However, that's not how it works now. In this current market, wealth can and is amassed through speculation and unfair market control by unchecked liquidity for certain institutions. An example of this is Bain capital (I use it because it's easy to read about, but trust me, a vast majority of the market is now speculative or inflationary in nature.)....How this market makes money is by using high access to liquidity, then speculating upon the demise of competition in the market they are killing. They make money from eliminating the competition, then they take their debt saddled company, which borrowed far more than it could ever rationally pay back (Which is the only reason they COULD corner the market, in say paper, like Bain did.) and give themselves bonuses to cannibalize any residual profits, and then declare bankruptcy and extricate themselves from the rational consequence of their behavior.
To be specific in this market...One invests in an already proven market or business, like say a paper company. They borrow money in an irrational plan to expand, but unlike above, the money is not soundly invested, so the underlying assets and potential profits don't match up--but it's allowed anyway because of collusion and corruption in the top circles. The company uses this irrational amount of money to kill it's competition, and make it's ledgers look obscenely good (But it's all a lie). It then pays out it's liquidity to it's CEO's through bonuses. Then the company eventually has a liquidity crisis and bankruptcy is declared. The CEO's cannibalize the assets to a company overseas, then are hired by said company as "consultants" (With winks and nudges and thanks for the new market which has absolutely no competition and it's whole supply chain willing to accept lower prices because they have no customers!).
This kind of wealth acquisition actually is an overall negative from a market perspective because the borrowed money can't be repaid, and the stifling of competition which lowers labor power and supply chain demand/bargaining. The supply chain stuff and labor stuff lead to less money having to be paid out by capital, even for the same job or product (Which has knock on effects down the line, it's not just the people at bain who lost work, now layoffs happen for everyone who supplied bain because the new dominant factor in the market can dictate terms because it has no competition). The lack of repayment eventually leads to a debt crisis, which requires printing and leads to inflation (And eventually deflation). However, because in this process said investors accrued more individual units of currency, even if all of said currency is reduced in value by a nominal amount (Lets say 10%), they still come out ahead because they simply have more. In this way, this system of bad debt practices and speculative market corruption is a kind of "reverse" tax, rather than growing the market, they are taking money by making yours less and less valuable.

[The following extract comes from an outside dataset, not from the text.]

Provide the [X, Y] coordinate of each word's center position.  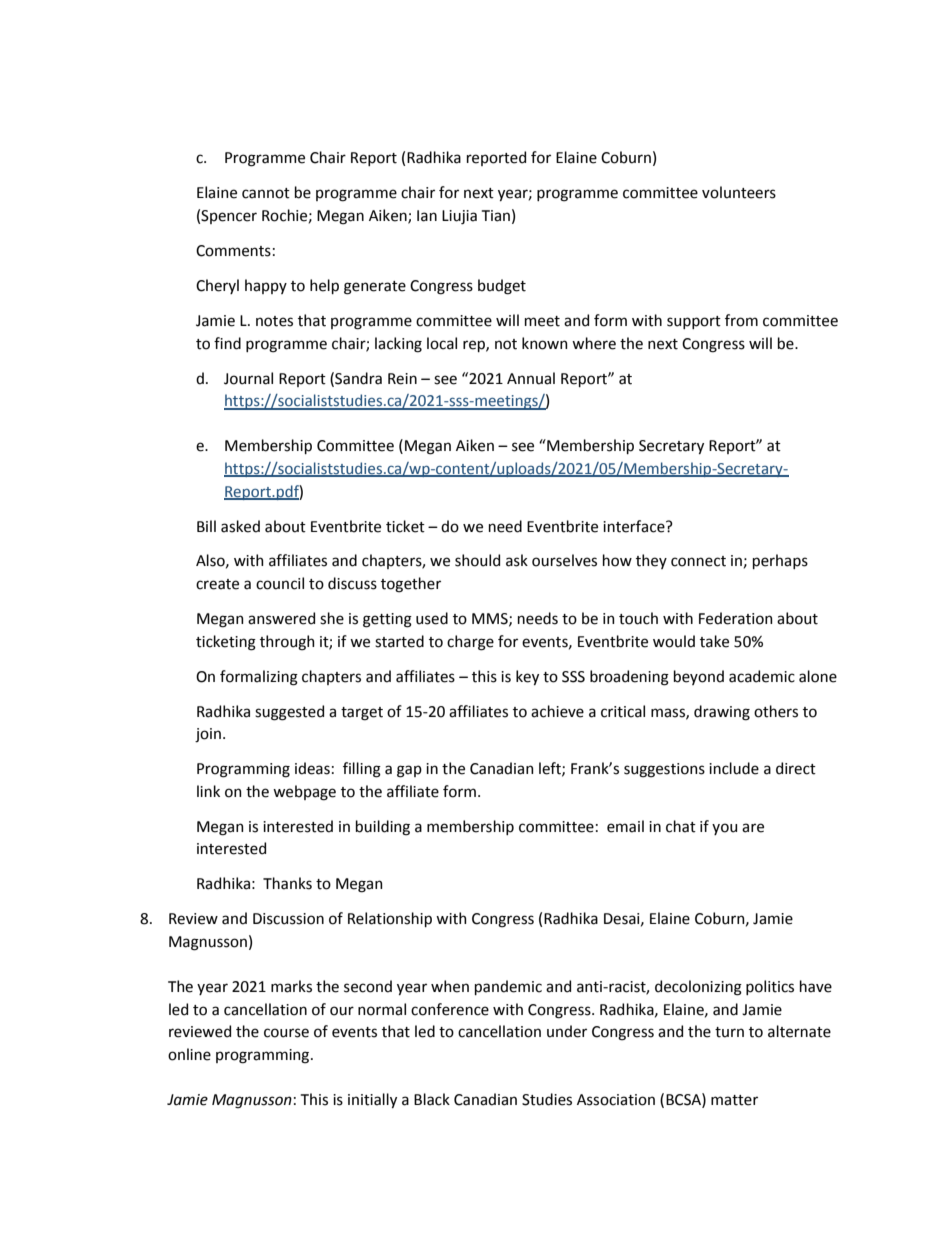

This combined with the fact that this kind of wealth acquisition freezes liquidity because it's such high gain, which prevents investment in actual growth (Like opening up new businesses, which is why you see even in the time of record bank profits, loans distribution is barely above government mandates)....This has a net effect of making everyone poorer by freezing wages, preventing job creation and making current wages less valuable--all while making a few select people wealthier.